In biological pathways, coding region will mapped to reference canonical pathways in KEGG. All the coding genes classified mainly under five categories: Metabolism, Cellular processes, Genetic information processing, Environmental information processing. The output of KEGG analysis includes KEGG Orthology (KO) assignments and Corresponding Enzyme commission (EC) numbers and metabolic pathways of predicted coding genes using KEGG automated annotation server.
Gene ontology (GO) annotations of the coding genes will be determined by Blast2GO. GO terms will be assigned to coding genes for functional categorization. Genes will be categorized into categories namely biological process, molecular functions, and cellular component.
SNP Discovery
Putative SNPs are discovered from the alignment file generated by BWA/Bowtie program in BAM format. Standard pipeline of samtools/GATK are used with optimized parameter, to call SNPs and INDELs.
Comparative Genome Analysis /Synteny analysis
The comparative genomics will be carried out with closely related species. To generate a pair-wise alignment between draft genome and other closely related species, Blastp with E-value < 1e-20 will be used. To detect the synteny between genes in different species we will use OrthoMCL. Identification of core gene will be carried using close reference genomes.
Deliverables
Denovo genome assembly
- Quality filtration of reads
- Denovo assembly generating scaffolds/contigs,
- Assembly statistics
- Insilco validation of assembly using RNA-Seq data (for large complex plants)
- GC percentage
- Repeat identification
- Gene prediction
- Gene annotation
- GO analysis
- SSR discovery
- SNP/Indel discovery(if more than one sample)
- Phylogenetic analysis
- KEGG pathway analysis
- Comparative genomics with closely related genomes
- Circos plot
- COG orthologous groups analysis using Orthomcl
- Core gene analysis
- Comprehensive report with publication standard methodology, graphs and tables.
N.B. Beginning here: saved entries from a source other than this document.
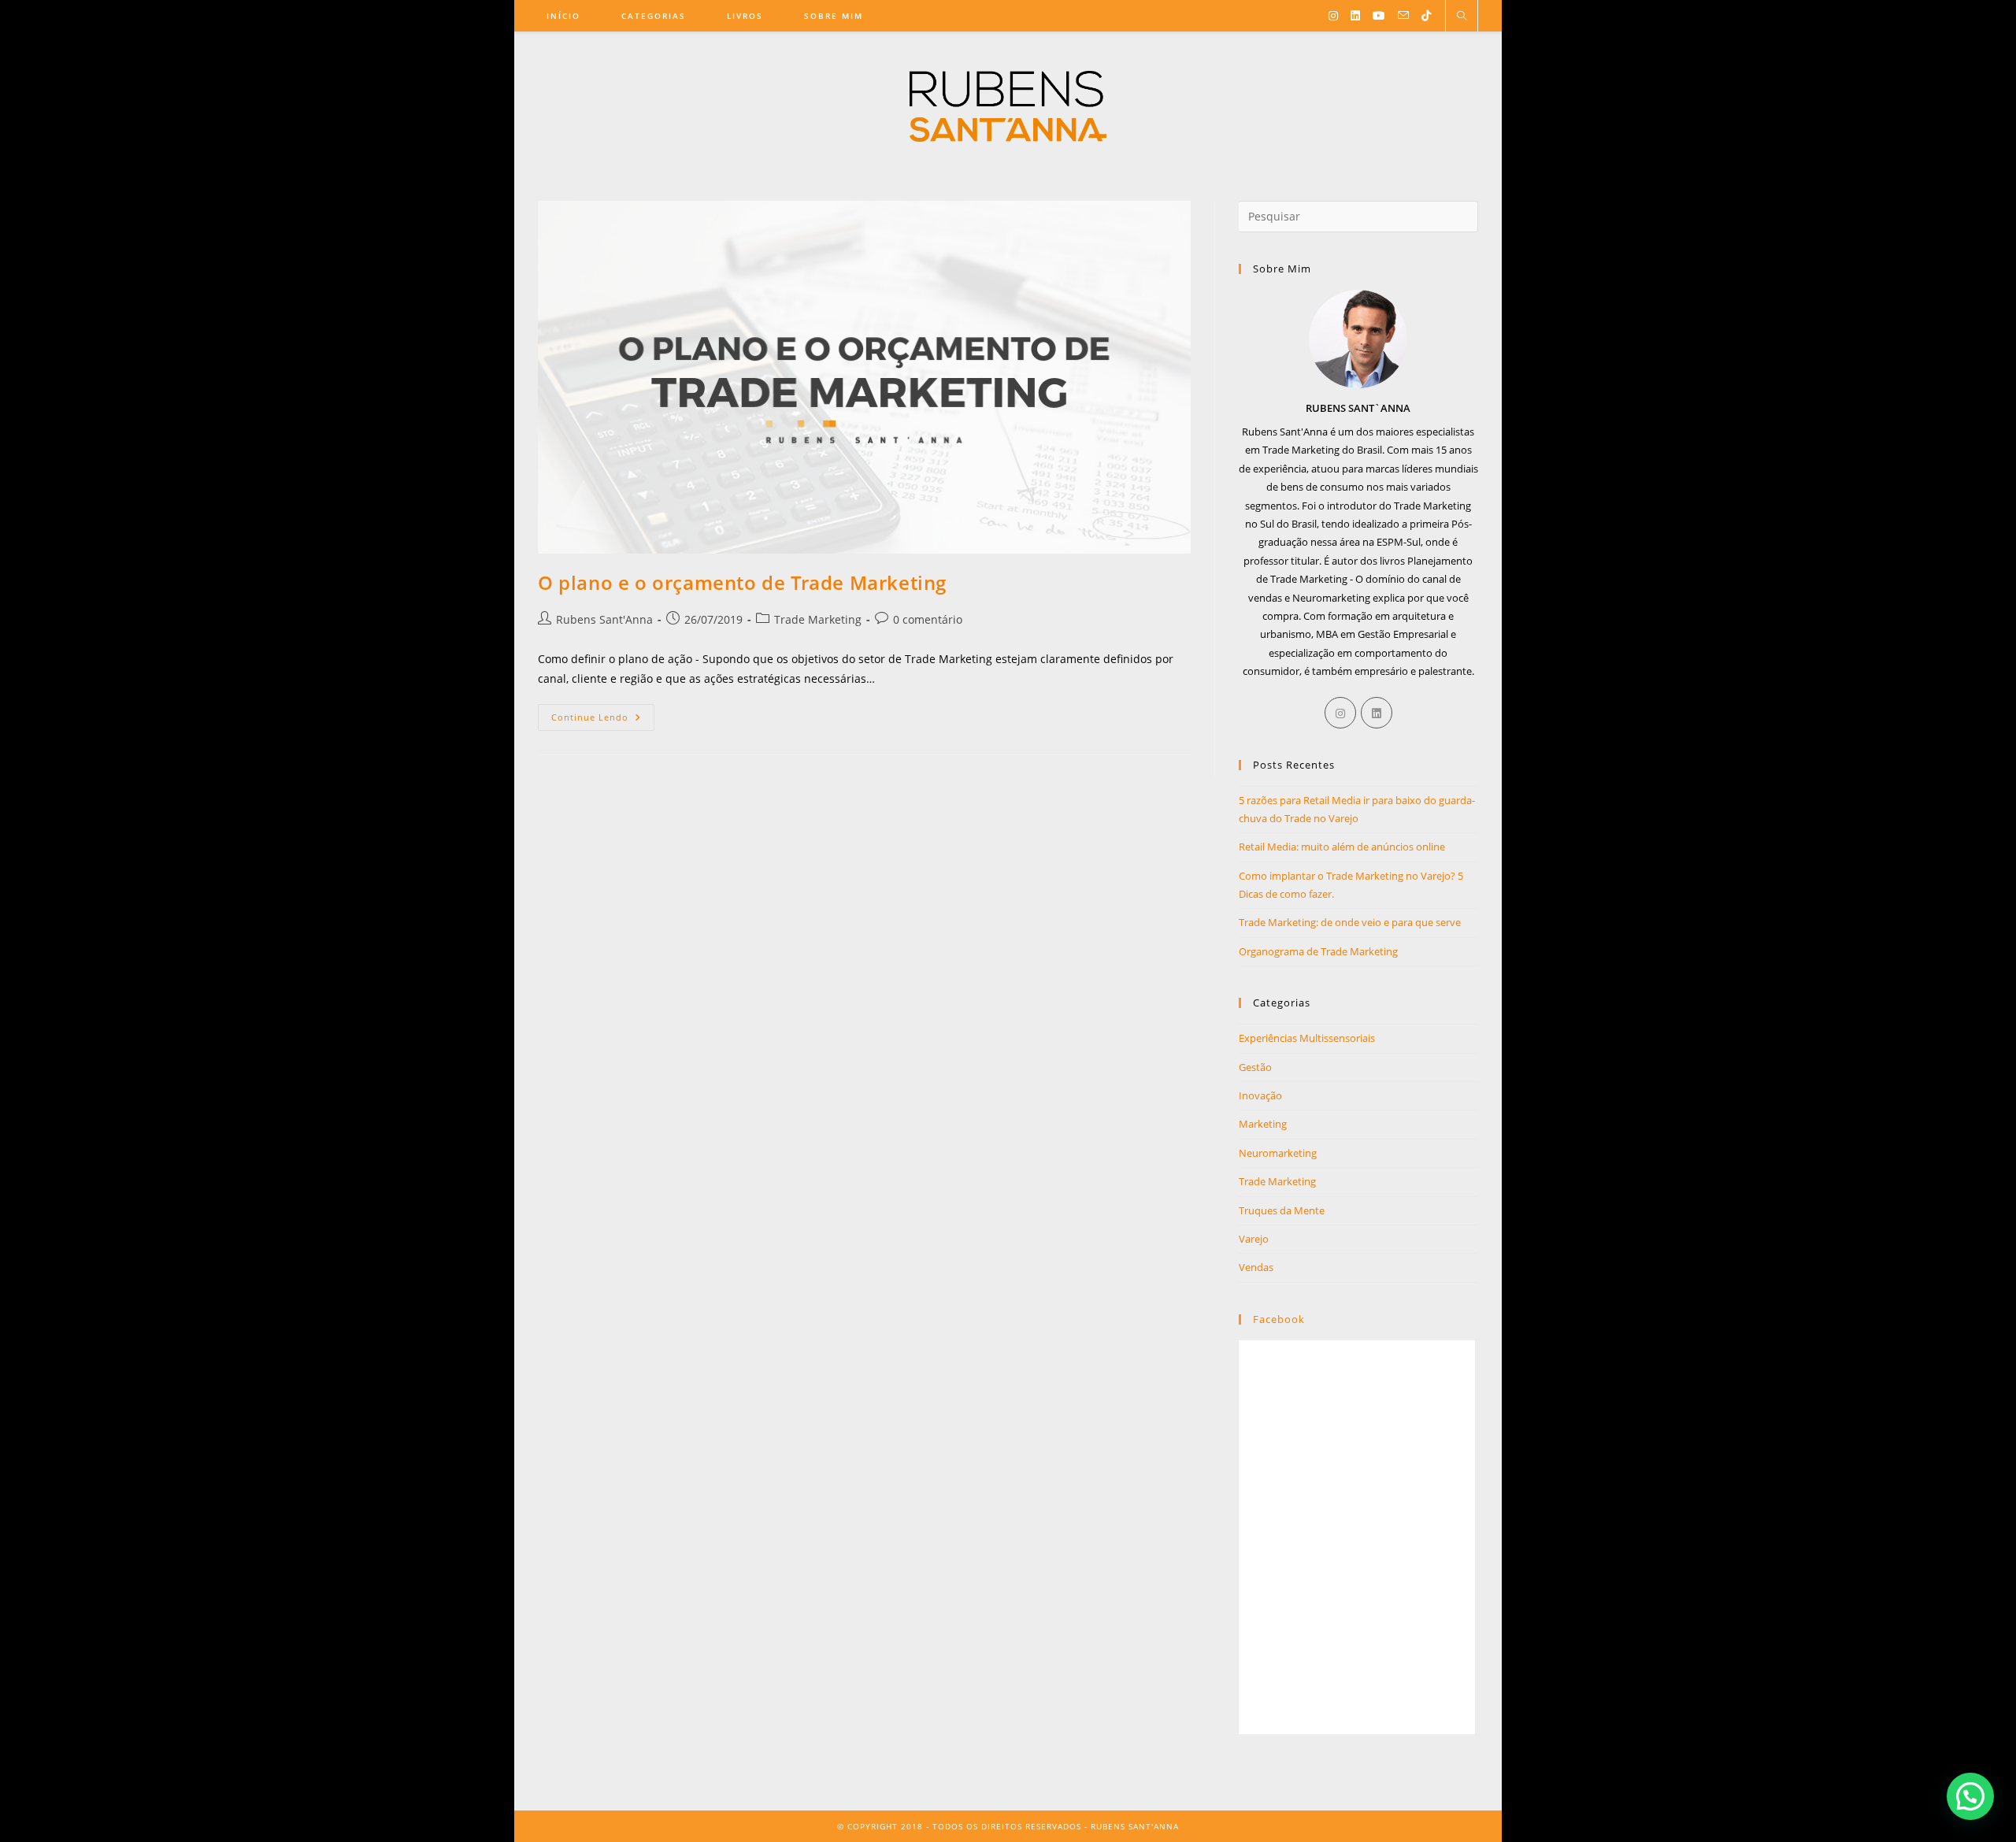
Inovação (1260, 1095)
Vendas (1256, 1267)
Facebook (1279, 1319)
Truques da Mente (1282, 1210)
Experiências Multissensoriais (1307, 1038)
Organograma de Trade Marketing (1318, 951)
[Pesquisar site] (1462, 16)
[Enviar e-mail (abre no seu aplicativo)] (1403, 15)
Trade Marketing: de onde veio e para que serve (1350, 922)
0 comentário (927, 619)
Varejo (1254, 1239)
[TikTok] (1426, 15)
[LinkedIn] (1355, 15)
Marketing (1263, 1124)
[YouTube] (1379, 15)
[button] (1970, 1796)
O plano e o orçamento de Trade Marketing (742, 582)
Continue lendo (602, 713)
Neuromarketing (1278, 1153)
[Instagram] (1333, 15)
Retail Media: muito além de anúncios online (1342, 846)
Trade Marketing (818, 619)
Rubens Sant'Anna (604, 619)
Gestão (1255, 1067)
Reference guided genome analysis
- Quality filtration of PE reads
- Mapping of high quality reads to the reference genome
- Alignment summary (reads mapped, uniquely mapped reads, reads unmapped, genome coverage)
- Consensus sequence in fasta format
- Gene prediction using gtf/gff
- SNP/Indels identification
- SNP/Indels annotation
- Core gene analysis using orthomcl
- Comparative genomics
- Synteny plot
- Phylogenetic analysis
- Circos plot (genomic features)
- Comprehensive report with publication standard methodology, graphs and tables.